DATASET:
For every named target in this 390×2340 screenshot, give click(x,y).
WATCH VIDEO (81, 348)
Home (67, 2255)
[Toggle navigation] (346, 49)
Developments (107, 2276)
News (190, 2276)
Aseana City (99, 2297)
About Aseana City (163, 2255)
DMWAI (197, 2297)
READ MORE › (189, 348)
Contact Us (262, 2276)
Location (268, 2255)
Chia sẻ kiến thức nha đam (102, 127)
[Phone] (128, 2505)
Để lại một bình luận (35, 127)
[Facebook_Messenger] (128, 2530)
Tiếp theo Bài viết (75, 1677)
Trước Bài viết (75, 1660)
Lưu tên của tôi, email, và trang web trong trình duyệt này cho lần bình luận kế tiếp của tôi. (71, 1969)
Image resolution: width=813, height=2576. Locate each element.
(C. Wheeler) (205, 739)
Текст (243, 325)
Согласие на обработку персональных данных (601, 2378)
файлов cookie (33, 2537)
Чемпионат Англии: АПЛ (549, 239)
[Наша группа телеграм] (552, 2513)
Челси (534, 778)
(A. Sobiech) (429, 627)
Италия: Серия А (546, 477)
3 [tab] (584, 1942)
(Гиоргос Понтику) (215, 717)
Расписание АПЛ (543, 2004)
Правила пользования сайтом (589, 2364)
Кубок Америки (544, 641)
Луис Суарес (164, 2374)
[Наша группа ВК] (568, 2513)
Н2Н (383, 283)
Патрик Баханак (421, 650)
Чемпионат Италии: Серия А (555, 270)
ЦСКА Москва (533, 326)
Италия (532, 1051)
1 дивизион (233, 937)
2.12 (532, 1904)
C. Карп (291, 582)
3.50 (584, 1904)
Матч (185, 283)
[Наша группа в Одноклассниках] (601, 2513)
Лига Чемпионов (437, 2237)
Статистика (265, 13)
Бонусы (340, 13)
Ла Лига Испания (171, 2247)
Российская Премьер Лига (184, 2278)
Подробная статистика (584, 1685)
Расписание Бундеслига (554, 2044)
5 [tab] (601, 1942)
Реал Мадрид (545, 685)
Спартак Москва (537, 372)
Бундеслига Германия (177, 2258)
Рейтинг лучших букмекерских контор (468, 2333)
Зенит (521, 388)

EXERCISE PROMPT: The expected response is the entire listing, repeated word for word.

EXPECTED ANSWER:
For every named target in this 390×2340 screenshot, give click(x,y).
WATCH VIDEO (81, 348)
Home (67, 2255)
[Toggle navigation] (346, 49)
Developments (107, 2276)
News (190, 2276)
Aseana City (99, 2297)
About Aseana City (163, 2255)
DMWAI (197, 2297)
READ MORE › (189, 348)
Contact Us (262, 2276)
Location (268, 2255)
Chia sẻ kiến thức nha đam (102, 127)
[Phone] (128, 2505)
Để lại một bình luận (35, 127)
[Facebook_Messenger] (128, 2530)
Tiếp theo Bài viết (75, 1677)
Trước Bài viết (75, 1660)
Lưu tên của tôi, email, và trang web trong trình duyệt này cho lần bình luận kế tiếp của tôi. (71, 1969)
Image resolution: width=813, height=2576. Locate each element.
(C. Wheeler) (205, 739)
Текст (243, 325)
Согласие на обработку персональных данных (601, 2378)
файлов cookie (33, 2537)
Чемпионат Англии: АПЛ (549, 239)
[Наша группа телеграм] (552, 2513)
Челси (534, 778)
(A. Sobiech) (429, 627)
Италия: Серия А (546, 477)
3 [tab] (584, 1942)
(Гиоргос Понтику) (215, 717)
Расписание АПЛ (543, 2004)
Правила пользования сайтом (589, 2364)
Кубок Америки (544, 641)
Луис Суарес (164, 2374)
[Наша группа ВК] (568, 2513)
Н2Н (383, 283)
Патрик Баханак (421, 650)
Чемпионат Италии: Серия А (555, 270)
ЦСКА Москва (533, 326)
Италия (532, 1051)
1 дивизион (233, 937)
2.12 (532, 1904)
C. Карп (291, 582)
3.50 (584, 1904)
Матч (185, 283)
[Наша группа в Одноклассниках] (601, 2513)
Лига Чемпионов (437, 2237)
Статистика (265, 13)
Бонусы (340, 13)
Ла Лига Испания (171, 2247)
Российская Премьер Лига (184, 2278)
Подробная статистика (584, 1685)
Расписание Бундеслига (554, 2044)
5 [tab] (601, 1942)
Реал Мадрид (545, 685)
Спартак Москва (537, 372)
Бундеслига Германия (177, 2258)
Рейтинг лучших букмекерских контор (468, 2333)
Зенит (521, 388)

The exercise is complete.